American ballet dancer

Abi Stafford is an American ballet dancer. She joined the New York City Ballet in 2000 and was promoted to principal dancer in 2007. She retired in 2021.

==Early life==
Stafford was born in Carlisle, Pennsylvania. She started ballet when she was six. In 1998, she was admitted to the School of American Ballet in New York City as a full-time student.

==Career==
Stafford became an apprentice with the New York City Ballet in November 1999. Two months later, she became a member of the corps de ballet. Stafford received the Janice Levin Dancer Award in 2000-01, which was given to promising corps dancers of NYCB.

Stafford was promoted to soloist in 2002 and principal dancer in 2007. She had danced lead roles in nearly 60 ballets, among them are The Nutcracker, Apollo and Dances at a Gathering. She was one of the eight NYCB dancers that performed in Cuba in 2010. She also served as motion capture dancer for Barbie in the Nutcracker and Barbie of Swan Lake.

Stafford was a teaching fellow at School of American Ballet between 2012 and 2016. She became a member of the permanent faculty in 2016.

Stafford's brother, Jonathan Stafford, was also a principal dancer at NYCB. Though the two were seldom paired together, she danced with him in his farewell performance. Jonathan Stafford is now the artistic director of NYCB.

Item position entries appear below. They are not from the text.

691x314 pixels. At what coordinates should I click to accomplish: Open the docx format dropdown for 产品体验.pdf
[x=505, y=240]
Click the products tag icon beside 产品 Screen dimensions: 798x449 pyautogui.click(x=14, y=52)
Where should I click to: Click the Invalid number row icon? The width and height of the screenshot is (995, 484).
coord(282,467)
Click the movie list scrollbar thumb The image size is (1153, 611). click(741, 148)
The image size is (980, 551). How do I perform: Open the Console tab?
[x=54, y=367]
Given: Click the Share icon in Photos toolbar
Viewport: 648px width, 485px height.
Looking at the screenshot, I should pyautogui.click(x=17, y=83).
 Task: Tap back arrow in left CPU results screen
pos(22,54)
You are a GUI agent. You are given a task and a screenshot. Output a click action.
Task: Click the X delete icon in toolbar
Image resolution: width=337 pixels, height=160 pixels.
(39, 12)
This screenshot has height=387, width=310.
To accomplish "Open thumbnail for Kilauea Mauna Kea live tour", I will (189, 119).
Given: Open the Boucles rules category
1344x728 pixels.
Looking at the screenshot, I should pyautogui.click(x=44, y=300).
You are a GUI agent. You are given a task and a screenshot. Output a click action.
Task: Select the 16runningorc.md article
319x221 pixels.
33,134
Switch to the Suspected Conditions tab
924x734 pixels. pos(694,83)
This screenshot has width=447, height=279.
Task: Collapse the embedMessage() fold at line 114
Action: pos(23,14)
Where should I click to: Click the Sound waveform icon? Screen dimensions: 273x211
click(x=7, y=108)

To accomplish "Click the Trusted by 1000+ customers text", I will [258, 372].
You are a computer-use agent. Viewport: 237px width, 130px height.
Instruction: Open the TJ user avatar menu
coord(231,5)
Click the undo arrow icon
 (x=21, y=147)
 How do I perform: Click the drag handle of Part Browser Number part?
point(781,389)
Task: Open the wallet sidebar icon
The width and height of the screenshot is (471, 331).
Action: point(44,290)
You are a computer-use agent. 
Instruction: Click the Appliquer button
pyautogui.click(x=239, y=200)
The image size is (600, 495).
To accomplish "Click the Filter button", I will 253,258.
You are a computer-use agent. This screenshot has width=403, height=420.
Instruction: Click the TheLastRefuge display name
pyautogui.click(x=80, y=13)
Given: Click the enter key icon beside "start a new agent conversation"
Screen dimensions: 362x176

Stafford retired from performing in 2021. In her final performance, she danced Ratmansky's Russian Seasons, in a role she originated.

==Selected repertoire==
Stafford's repertoire with the New York City Ballet includes:

- Apollo (Polyhmnia)
- Ballo della Regina
- Concerto Barocco
- Coppélia (Dawn)
- Dances at a Gathering
- "Emeralds" from Jewels
- A Midsummer Night's Dream (Hermia, Divertissement)
- The Nutcracker (Sugarplum Fairy, Dewdrop)
- Raymonda Variations
- La Source
- The Sleeping Beauty (Vivacity, Ruby, Princess Florine)
- Swan Lake (Balanchine version) (Pas de Quatre, Russian)
- Swan Lake (Martins version) (Pas de Trois, Pas de Quatre, Russian)
- Symphony in C (First Movement, Third Movement)
- Tschaikovsky Pas de Deux
- Walpurgisnacht Ballet
- Western Symphony (First Movement)

===Created roles===

- Bal de Couture
- Namouna, A Grand Divertissement
- Pictures at an Exhibition
- Russian Seasons
- Swerve Poems
- Toccata
- Twilight Courante
- Viva Verdi

==Personal life==
In 2015, Stafford gave birth to a son.

Stafford has a history degree from Fordham University. She spent eight years to study part-time and graduated in 2018. She started to study law afterwards, and interned at The Legal Aid Society. She is expected to graduate in 2022.